The Edinburgh-based legislature voted 69-59 to back First Minister Nicola Sturgeon's call to ask the British government for an independence vote. Outside, several dozen independence supporters bearing Scottish and EU flags broke into cheers and tears of joy as the news broke.
Sturgeon says Scots must be given the chance to vote on their future before Britain leaves the European Union. British Prime Minister Theresa May plans to launch the UK's two-year process of exiting the EU tomorrow by triggering Article 50 of the bloc's key treaty.
Britain as a whole voted to leave the bloc in a referendum last year, but Scots voted by a large margin to stay.
"Scotland's future should be in Scotland's hands," Sturgeon told lawmakers before the vote.
Scottish voters rejected independence in a 2014 referendum that Sturgeon's Scottish National Party called a once-in-a- generation vote. But Sturgeon says Brexit has changed the situation dramatically.
She says there should be a new vote on independence between fall 2018 and spring 2019, when details of Britain's divorce terms with the bloc are clear.
Sturgeon said that whatever the final terms, Brexit would mean "significant and profound" change for Scotland.
"That change should not be imposed upon us," she said. "We should have the right to decide the nature of that change."
May, whose government must approve the referendum for it to be legally binding, says the time is not right. She says all parts of the UK, England, Scotland, Wales and Northern Ireland, must pull together to get the best-possible deal with the EU.

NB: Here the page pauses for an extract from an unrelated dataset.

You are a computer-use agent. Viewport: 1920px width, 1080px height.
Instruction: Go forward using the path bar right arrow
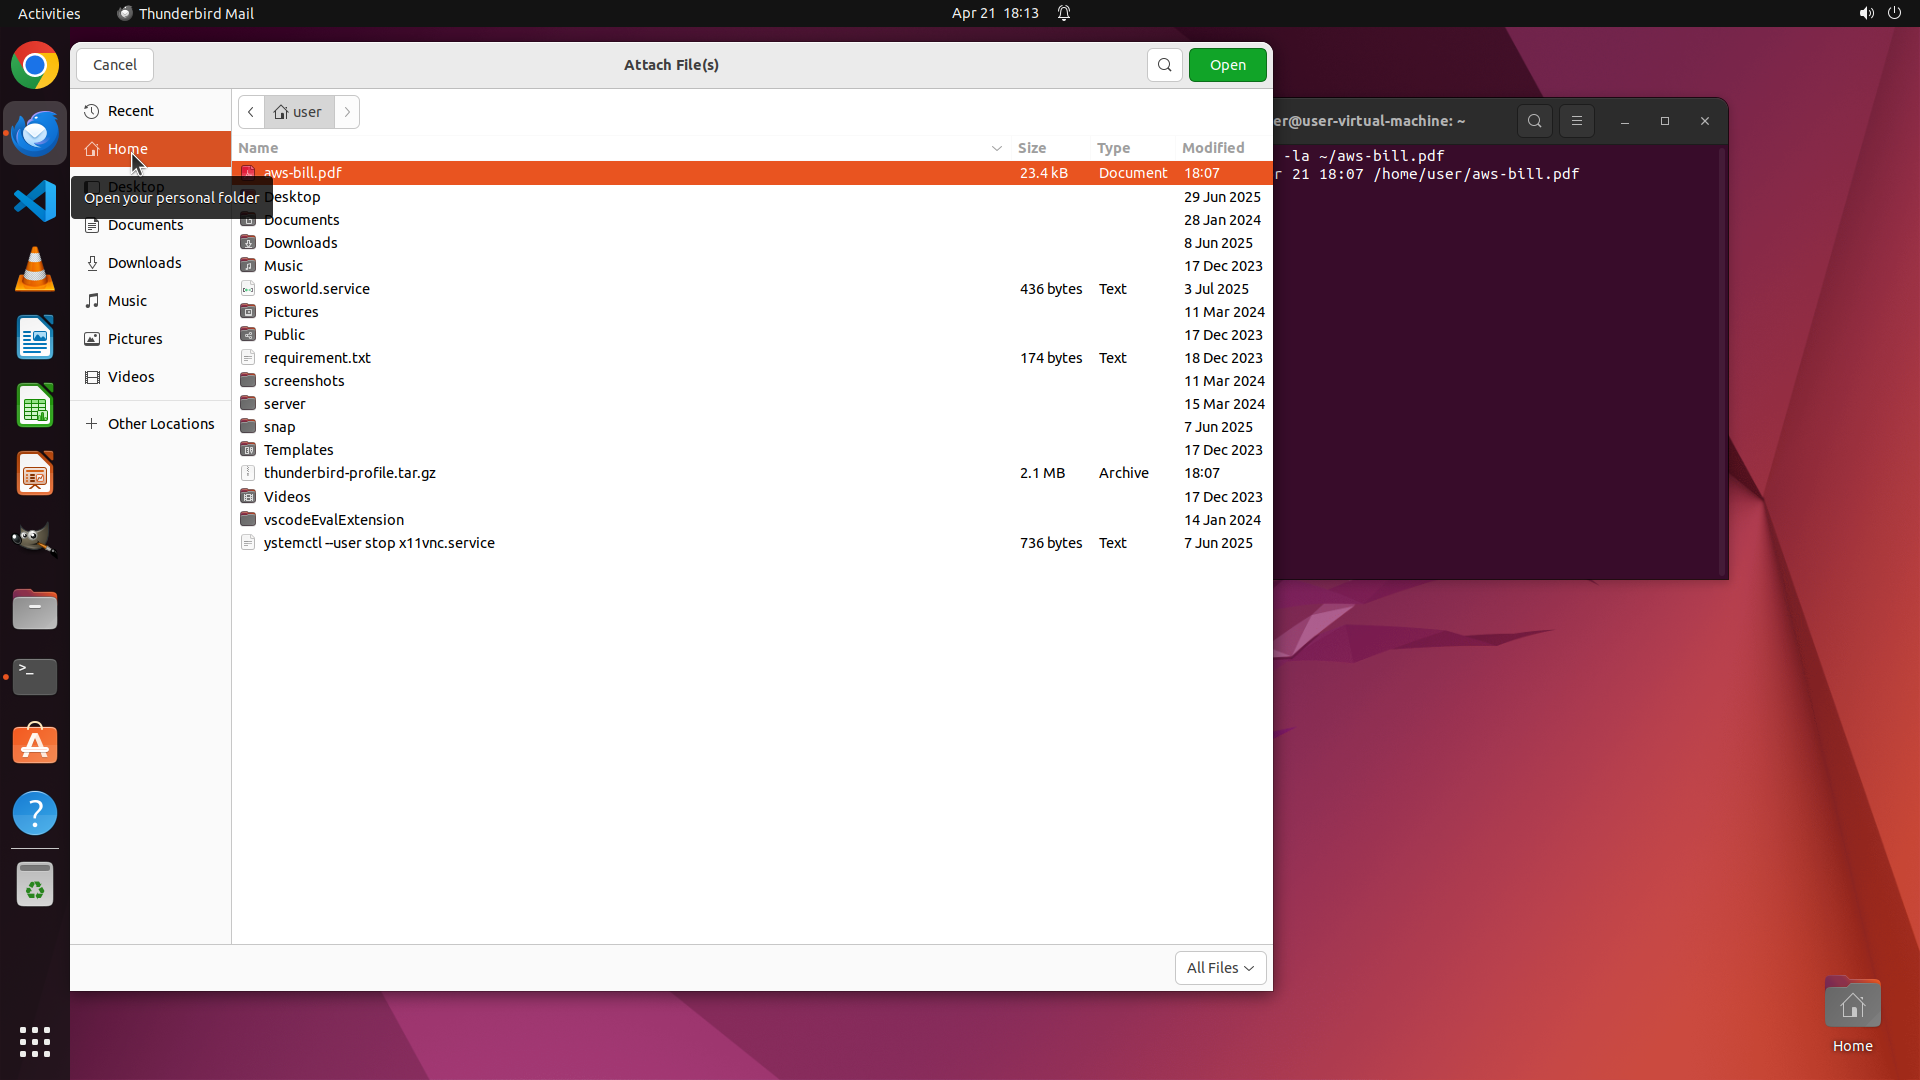(x=347, y=112)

Scottish Conservative leader Ruth Davidson agreed, saying today that Scots do not want "the division and rancor of another referendum campaign."
The Scottish parliament had been due to vote on Sturgeon's referendum demand last week, but the session was adjourned after Wednesday's extremist attack in London.
Sturgeon's referendum call was backed by the governing Scottish nationalists and the Greens, and opposed by the Conservative and Labour parties.
It's unclear what could break the stalemate between Edinburgh and London. British officials have indicated they would not agree to another independence referendum until Britain's EU exit is over and done with a process that could take longer than two years.
"It's not appropriate to have a referendum whilst people do now know what the future relationship between the UK and the EU will be," David Mundell, the British government's Scotland minister, said.
Sturgeon told Scottish lawmakers she would seek to negotiate with the British government, "in good faith and with a willingness to compromise."
Should that fail, she promised to inform the parliament of next steps after its Easter break next month.